The Australian market for AT1s is worth roughly A$40 billion ($26 billion). Australia’s big four banks each hold AT1 bonds equal to at least 1.5% of their risk-weighted assets. Under the new guidelines, they will be able to replace those bonds with 1.25% Tier 2 capital and 0.25% common equity Tier 1 capital. Smaller lenders would be able to fully replace AT1 with Tier 2 instruments, which typically have simpler structures and bail-in rules.
As a tool, AT1s haven’t been shown to act effectively in helping lenders avoid failure and don’t provide advantages over Tier 2 notes in a resolution scenario, according to the regulator. Eliminating AT1s will help simplify the capital framework of Australian banks, it said Monday.
AT1s notes are typically designed to convert to shares when a bank’s common equity ratio falls to a trigger point, but reliance on such assessments are backward looking and a lender is likely to become non-viable before the trigger is reached, according to APRA.

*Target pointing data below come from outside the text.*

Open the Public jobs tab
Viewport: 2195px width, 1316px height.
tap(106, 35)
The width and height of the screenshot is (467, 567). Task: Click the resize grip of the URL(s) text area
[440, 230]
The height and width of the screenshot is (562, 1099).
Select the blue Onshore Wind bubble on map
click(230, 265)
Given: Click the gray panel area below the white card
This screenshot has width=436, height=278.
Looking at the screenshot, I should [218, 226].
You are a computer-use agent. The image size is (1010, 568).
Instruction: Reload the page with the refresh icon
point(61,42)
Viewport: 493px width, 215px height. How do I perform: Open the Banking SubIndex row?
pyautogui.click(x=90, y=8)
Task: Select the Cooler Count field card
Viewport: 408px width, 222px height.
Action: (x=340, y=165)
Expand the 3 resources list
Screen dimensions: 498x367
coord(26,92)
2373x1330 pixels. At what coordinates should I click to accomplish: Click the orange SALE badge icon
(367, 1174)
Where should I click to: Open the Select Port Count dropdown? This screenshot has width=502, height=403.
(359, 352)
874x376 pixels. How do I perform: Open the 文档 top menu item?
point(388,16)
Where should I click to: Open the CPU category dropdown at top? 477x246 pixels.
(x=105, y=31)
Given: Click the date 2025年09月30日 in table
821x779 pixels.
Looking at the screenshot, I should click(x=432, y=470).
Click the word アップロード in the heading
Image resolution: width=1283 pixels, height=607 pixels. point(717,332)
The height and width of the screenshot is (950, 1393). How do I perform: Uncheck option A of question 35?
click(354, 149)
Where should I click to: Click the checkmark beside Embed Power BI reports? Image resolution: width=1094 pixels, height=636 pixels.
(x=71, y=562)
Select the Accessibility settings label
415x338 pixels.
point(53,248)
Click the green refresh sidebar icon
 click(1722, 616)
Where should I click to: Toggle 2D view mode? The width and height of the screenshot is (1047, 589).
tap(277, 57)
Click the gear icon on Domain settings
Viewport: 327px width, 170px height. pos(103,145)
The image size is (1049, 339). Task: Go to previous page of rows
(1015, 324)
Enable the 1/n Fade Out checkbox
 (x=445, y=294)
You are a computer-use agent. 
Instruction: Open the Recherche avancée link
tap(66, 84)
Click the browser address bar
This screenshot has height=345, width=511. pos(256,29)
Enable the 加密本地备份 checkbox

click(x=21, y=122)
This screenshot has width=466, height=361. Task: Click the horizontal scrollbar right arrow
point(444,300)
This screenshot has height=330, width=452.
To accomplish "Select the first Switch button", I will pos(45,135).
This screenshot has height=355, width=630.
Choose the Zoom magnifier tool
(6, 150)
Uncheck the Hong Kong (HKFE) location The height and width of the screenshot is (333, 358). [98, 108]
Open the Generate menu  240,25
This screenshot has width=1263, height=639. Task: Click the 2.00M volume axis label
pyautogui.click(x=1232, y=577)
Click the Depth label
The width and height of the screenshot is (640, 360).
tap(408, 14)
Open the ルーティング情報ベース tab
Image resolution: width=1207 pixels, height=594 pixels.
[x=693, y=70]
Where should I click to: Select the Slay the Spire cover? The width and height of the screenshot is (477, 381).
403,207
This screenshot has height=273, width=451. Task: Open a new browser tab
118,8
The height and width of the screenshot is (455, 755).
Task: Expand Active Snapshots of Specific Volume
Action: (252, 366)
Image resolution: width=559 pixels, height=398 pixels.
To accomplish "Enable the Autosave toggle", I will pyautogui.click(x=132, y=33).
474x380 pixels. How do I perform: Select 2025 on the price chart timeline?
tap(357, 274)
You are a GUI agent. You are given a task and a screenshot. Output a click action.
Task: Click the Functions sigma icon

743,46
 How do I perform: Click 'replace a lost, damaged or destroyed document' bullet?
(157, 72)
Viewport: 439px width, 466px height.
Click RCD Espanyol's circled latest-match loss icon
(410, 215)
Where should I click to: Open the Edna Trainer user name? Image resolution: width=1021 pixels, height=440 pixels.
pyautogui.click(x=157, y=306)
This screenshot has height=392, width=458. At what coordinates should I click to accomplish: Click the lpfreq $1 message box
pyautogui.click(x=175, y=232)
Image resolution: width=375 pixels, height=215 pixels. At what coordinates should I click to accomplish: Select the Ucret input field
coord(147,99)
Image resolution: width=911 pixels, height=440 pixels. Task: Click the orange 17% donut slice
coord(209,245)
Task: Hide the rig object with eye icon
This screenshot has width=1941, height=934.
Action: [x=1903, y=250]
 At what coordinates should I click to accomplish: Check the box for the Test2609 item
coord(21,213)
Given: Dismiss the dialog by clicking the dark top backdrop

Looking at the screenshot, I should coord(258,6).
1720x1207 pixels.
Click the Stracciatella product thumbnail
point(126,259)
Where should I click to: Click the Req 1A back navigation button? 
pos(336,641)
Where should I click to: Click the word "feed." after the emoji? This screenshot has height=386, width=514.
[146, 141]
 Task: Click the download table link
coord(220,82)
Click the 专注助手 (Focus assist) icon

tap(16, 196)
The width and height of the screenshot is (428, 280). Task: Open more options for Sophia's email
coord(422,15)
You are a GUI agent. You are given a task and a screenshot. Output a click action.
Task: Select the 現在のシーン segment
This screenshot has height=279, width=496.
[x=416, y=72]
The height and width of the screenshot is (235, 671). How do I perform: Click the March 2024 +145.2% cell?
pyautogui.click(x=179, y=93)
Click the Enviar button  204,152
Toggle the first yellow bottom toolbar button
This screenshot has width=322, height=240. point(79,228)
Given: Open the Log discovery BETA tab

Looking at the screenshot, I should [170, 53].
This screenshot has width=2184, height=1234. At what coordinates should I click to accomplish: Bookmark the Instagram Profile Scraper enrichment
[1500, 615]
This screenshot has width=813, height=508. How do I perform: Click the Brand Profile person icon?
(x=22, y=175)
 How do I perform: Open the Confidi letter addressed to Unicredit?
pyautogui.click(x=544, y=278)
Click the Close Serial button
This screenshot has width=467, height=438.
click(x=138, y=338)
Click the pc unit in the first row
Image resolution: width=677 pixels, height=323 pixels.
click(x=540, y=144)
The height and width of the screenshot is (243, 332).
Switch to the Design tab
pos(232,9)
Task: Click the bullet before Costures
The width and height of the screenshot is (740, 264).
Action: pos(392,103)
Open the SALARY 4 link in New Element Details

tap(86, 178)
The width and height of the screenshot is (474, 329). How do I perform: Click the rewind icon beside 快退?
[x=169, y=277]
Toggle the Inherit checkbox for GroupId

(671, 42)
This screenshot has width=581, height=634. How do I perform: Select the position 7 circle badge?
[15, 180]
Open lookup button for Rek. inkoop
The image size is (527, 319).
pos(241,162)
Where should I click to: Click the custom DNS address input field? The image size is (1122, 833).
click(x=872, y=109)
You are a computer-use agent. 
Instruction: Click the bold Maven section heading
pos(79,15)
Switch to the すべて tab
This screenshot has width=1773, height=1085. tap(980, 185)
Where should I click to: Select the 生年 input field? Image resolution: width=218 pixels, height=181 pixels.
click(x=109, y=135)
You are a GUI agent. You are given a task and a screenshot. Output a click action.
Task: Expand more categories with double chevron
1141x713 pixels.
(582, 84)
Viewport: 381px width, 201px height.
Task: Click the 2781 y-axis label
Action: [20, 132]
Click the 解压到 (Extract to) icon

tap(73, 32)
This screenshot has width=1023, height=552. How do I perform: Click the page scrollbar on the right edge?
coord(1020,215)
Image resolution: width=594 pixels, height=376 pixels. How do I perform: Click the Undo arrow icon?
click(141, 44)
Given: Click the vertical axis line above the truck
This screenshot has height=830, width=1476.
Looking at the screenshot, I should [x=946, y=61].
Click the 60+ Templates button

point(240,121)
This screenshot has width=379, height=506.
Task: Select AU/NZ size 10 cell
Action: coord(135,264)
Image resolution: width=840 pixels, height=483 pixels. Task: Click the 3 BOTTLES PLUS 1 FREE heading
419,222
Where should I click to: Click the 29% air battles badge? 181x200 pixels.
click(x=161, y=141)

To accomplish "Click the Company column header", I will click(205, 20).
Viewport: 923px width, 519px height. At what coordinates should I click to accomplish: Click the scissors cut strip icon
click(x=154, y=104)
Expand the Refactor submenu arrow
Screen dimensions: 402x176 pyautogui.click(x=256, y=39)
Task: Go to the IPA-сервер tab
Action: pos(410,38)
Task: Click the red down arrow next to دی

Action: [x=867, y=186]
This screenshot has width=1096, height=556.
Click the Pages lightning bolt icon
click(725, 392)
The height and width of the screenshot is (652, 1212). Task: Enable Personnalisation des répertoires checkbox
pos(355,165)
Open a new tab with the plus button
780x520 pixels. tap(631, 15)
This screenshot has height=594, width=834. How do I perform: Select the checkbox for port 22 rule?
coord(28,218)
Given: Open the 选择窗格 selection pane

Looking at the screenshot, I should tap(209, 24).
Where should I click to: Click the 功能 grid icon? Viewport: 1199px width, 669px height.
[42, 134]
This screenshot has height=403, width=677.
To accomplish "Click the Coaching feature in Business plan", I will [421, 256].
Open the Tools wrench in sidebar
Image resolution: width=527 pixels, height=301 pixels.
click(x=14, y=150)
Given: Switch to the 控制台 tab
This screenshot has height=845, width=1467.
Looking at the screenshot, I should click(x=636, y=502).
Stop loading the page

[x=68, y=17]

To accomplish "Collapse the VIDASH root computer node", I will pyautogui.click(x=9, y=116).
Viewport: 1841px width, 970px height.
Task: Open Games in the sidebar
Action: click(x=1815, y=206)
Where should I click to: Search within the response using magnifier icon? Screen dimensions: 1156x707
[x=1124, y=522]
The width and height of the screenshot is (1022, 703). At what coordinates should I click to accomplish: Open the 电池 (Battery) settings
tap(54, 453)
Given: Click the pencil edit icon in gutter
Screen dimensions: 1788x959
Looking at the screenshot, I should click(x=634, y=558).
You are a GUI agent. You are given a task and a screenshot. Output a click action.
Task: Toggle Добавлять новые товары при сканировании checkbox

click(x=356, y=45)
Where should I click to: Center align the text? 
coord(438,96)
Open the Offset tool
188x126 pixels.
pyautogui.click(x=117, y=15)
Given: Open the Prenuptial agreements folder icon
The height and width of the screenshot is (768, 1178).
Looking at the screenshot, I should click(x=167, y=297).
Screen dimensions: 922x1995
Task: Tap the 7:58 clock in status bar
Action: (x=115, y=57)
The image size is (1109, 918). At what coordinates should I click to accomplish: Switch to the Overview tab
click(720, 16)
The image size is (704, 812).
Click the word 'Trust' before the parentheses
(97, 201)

Still, AT1s usually offer investors higher yields to compensate for their additional risks and can generate strong returns in good times.
“Some submissions did raise concerns with phasing out AT1, noting a range of impacts including investors losing access to AT1 as an investable product,” according to the regulator. “APRA acknowledges these concerns but remains of the view that AT1 does not do effectively what it is intended to do: absorb losses while the bank is a going concern and support resolution.”